## Instructions for the task
The lines to be copied are those below that contain "output".

━━━

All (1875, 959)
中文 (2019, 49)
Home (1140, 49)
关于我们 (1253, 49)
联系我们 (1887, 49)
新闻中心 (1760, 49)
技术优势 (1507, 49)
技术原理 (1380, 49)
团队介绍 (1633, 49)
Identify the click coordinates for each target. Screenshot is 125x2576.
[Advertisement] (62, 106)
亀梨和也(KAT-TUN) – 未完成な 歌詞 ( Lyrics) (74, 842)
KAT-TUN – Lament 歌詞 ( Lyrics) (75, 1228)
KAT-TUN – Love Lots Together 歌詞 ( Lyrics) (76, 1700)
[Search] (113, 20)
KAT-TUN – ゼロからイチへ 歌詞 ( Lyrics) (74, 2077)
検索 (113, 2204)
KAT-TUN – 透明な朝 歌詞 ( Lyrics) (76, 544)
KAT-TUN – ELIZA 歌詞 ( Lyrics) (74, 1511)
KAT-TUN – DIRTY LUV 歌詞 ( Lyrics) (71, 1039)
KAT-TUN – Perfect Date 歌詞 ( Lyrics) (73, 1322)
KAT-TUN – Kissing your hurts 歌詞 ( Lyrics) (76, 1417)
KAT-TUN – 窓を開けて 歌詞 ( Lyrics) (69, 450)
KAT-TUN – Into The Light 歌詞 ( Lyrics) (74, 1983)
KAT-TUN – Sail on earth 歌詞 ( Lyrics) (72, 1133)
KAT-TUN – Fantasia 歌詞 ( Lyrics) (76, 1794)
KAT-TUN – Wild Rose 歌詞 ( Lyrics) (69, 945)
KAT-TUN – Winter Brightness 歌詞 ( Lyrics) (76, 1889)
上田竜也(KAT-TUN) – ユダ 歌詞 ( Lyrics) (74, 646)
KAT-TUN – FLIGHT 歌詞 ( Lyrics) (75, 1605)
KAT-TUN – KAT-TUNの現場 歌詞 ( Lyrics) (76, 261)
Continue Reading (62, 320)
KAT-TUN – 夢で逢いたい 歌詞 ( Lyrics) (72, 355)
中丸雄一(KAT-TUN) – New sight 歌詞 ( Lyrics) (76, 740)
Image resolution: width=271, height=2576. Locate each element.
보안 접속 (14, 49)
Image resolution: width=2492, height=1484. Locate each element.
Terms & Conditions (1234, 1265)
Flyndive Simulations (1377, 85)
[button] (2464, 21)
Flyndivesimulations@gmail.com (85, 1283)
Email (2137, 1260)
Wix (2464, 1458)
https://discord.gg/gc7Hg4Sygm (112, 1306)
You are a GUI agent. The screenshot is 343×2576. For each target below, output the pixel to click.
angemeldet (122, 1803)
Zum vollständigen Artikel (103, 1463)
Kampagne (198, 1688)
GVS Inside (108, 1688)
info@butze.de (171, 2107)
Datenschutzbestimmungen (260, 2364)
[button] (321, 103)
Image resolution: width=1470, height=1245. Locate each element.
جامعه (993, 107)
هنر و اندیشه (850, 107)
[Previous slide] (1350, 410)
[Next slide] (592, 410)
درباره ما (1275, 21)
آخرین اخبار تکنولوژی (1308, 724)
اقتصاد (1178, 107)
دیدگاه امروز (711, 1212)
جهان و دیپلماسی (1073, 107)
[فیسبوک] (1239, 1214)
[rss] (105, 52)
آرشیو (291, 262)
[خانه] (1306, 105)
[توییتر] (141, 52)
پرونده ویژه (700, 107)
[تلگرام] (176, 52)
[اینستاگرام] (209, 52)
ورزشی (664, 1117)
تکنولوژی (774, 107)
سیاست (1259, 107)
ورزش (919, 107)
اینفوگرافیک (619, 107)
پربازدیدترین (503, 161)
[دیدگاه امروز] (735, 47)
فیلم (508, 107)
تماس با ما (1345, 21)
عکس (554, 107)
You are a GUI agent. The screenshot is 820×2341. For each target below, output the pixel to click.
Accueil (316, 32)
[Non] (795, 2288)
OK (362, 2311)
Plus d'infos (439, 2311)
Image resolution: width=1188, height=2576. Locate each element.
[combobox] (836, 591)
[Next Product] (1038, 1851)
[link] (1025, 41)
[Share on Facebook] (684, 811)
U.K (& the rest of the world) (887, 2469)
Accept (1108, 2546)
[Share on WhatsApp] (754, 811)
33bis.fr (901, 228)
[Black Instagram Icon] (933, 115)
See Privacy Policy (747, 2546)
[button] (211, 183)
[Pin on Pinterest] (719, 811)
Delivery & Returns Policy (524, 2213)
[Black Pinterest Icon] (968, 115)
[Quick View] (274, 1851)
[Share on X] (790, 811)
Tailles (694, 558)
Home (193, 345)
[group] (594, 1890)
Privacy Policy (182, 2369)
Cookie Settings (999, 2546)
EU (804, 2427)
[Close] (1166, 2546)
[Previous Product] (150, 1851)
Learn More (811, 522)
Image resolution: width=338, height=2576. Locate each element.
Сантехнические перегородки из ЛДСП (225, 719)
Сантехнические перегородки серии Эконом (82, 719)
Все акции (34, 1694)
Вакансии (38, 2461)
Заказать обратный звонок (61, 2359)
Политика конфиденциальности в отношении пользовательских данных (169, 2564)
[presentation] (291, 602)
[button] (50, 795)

━━━

## Solution for this exercise
You are a GUI agent. The screenshot is 343×2576. For each target below, output the pixel to click.
You are a GUI agent. The screenshot is 820×2341. For each target below, output the pixel to click.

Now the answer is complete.